* Work to do *
Pick out each line of the items below that contains the string "settings", matching case exactly, and copy those lines.

* Data provided *
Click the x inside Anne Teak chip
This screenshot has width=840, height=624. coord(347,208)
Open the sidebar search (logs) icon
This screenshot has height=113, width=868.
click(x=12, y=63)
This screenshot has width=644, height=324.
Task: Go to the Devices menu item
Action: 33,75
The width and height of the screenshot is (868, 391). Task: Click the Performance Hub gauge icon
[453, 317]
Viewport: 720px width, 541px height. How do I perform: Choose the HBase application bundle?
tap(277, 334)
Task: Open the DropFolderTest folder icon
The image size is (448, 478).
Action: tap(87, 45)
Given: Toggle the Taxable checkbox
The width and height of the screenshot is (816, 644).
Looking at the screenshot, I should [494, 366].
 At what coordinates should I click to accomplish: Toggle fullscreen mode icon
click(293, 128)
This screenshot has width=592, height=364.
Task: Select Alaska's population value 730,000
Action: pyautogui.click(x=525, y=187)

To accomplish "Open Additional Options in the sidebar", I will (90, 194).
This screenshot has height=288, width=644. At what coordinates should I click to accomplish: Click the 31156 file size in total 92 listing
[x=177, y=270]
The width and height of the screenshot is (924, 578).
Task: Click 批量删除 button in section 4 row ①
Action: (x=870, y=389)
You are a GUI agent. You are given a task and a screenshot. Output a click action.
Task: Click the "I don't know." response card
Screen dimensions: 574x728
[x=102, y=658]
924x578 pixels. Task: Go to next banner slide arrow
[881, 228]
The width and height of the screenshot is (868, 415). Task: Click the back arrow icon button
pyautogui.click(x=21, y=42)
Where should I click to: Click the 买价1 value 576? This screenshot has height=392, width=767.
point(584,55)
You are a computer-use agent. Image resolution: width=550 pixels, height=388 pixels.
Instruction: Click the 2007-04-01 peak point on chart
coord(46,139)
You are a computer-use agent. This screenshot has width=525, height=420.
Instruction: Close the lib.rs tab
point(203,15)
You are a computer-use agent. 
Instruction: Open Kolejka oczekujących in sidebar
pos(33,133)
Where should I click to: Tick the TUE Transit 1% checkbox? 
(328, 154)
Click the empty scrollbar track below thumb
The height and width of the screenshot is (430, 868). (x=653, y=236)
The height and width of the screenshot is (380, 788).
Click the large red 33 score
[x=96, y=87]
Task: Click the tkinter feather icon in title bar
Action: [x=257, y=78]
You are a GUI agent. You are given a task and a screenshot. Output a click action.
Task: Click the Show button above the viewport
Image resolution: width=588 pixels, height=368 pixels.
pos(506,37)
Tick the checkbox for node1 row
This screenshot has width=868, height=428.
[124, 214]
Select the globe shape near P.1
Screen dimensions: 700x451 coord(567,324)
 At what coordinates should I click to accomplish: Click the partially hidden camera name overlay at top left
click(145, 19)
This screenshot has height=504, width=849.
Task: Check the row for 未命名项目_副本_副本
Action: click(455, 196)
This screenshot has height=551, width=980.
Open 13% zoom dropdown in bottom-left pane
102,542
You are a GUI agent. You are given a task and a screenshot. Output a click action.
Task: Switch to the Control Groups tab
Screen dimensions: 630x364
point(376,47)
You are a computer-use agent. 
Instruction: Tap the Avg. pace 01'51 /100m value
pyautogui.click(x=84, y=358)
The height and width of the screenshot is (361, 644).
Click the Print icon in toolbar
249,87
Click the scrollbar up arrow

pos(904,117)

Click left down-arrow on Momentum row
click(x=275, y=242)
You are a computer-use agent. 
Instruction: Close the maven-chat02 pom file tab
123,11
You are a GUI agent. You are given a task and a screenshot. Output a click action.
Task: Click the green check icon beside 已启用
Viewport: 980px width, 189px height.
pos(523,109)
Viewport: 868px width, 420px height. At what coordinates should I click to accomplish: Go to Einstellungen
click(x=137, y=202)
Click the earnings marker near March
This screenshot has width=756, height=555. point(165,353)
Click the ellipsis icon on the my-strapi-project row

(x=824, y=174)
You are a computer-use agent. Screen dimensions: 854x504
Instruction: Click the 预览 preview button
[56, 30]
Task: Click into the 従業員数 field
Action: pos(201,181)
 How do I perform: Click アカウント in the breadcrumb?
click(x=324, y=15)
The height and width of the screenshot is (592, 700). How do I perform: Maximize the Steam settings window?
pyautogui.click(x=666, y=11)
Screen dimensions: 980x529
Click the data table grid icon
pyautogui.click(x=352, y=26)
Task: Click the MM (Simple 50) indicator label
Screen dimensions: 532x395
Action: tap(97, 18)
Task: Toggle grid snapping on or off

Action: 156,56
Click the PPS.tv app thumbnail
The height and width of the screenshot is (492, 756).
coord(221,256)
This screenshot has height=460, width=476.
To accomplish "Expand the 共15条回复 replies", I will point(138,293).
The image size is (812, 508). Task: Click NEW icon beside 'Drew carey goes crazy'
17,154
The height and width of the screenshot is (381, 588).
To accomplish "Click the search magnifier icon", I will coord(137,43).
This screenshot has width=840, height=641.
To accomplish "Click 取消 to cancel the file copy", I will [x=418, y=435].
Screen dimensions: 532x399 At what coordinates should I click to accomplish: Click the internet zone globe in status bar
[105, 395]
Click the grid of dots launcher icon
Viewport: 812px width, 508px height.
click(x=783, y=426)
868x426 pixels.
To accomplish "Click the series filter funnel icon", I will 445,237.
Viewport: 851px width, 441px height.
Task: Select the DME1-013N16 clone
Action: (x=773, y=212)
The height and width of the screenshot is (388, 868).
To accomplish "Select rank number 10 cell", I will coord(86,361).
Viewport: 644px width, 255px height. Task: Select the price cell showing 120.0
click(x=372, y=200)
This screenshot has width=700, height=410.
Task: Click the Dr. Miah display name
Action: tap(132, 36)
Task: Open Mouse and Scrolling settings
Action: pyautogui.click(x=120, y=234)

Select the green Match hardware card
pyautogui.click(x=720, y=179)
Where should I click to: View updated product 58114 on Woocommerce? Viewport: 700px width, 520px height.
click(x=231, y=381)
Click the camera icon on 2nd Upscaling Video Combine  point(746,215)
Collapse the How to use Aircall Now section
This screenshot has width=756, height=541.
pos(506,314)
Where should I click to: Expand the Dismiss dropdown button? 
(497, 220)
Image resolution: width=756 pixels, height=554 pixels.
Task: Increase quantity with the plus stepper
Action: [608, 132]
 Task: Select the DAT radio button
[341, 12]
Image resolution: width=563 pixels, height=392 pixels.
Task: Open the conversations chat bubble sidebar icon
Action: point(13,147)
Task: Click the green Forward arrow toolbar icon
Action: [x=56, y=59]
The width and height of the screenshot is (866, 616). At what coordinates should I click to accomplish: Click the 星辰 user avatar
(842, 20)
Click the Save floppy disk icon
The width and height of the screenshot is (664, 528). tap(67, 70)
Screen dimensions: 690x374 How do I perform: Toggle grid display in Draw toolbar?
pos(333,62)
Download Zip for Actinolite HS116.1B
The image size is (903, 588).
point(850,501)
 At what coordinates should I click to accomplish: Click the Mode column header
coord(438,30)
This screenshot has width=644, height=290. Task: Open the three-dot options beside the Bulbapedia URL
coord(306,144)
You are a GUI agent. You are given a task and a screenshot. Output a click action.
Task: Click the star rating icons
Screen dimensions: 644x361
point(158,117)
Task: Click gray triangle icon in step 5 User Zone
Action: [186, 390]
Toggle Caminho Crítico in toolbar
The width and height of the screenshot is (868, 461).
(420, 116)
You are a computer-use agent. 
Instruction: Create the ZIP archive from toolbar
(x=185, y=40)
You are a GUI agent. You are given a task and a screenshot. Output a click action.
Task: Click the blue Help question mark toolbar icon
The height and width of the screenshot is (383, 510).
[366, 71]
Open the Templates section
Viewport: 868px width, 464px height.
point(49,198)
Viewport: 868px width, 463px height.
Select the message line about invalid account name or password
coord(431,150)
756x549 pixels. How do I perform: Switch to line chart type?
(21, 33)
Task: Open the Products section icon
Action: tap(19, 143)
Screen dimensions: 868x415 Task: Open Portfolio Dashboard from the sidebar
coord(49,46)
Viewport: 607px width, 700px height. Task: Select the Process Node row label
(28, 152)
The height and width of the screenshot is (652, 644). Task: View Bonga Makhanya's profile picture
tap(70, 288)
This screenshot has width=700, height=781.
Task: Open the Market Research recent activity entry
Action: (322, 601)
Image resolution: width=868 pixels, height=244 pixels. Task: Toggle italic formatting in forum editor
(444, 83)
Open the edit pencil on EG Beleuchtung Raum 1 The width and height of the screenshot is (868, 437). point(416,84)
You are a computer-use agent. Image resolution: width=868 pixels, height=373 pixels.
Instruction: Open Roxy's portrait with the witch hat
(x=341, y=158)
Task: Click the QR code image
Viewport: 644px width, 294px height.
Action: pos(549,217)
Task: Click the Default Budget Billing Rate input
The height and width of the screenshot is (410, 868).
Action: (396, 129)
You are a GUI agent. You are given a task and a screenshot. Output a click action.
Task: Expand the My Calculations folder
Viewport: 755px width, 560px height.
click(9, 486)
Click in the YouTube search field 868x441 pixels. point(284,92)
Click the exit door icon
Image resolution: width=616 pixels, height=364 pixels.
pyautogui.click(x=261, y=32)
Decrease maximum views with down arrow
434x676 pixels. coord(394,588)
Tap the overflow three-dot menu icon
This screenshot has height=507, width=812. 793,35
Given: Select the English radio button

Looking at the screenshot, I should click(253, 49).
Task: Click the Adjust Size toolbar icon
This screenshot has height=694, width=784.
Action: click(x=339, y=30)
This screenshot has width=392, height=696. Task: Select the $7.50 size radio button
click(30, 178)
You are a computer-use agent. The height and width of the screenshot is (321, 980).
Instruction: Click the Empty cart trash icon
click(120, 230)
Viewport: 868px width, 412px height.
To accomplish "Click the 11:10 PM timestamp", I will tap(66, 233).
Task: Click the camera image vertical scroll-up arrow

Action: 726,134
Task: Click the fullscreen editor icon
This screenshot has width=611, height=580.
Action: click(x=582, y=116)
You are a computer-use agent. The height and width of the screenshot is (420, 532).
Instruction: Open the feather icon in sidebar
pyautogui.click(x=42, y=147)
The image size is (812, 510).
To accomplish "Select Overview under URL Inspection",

* Response for this exercise *
The height and width of the screenshot is (592, 700). How do I perform: Maximize the Steam settings window?
Task: Open Mouse and Scrolling settings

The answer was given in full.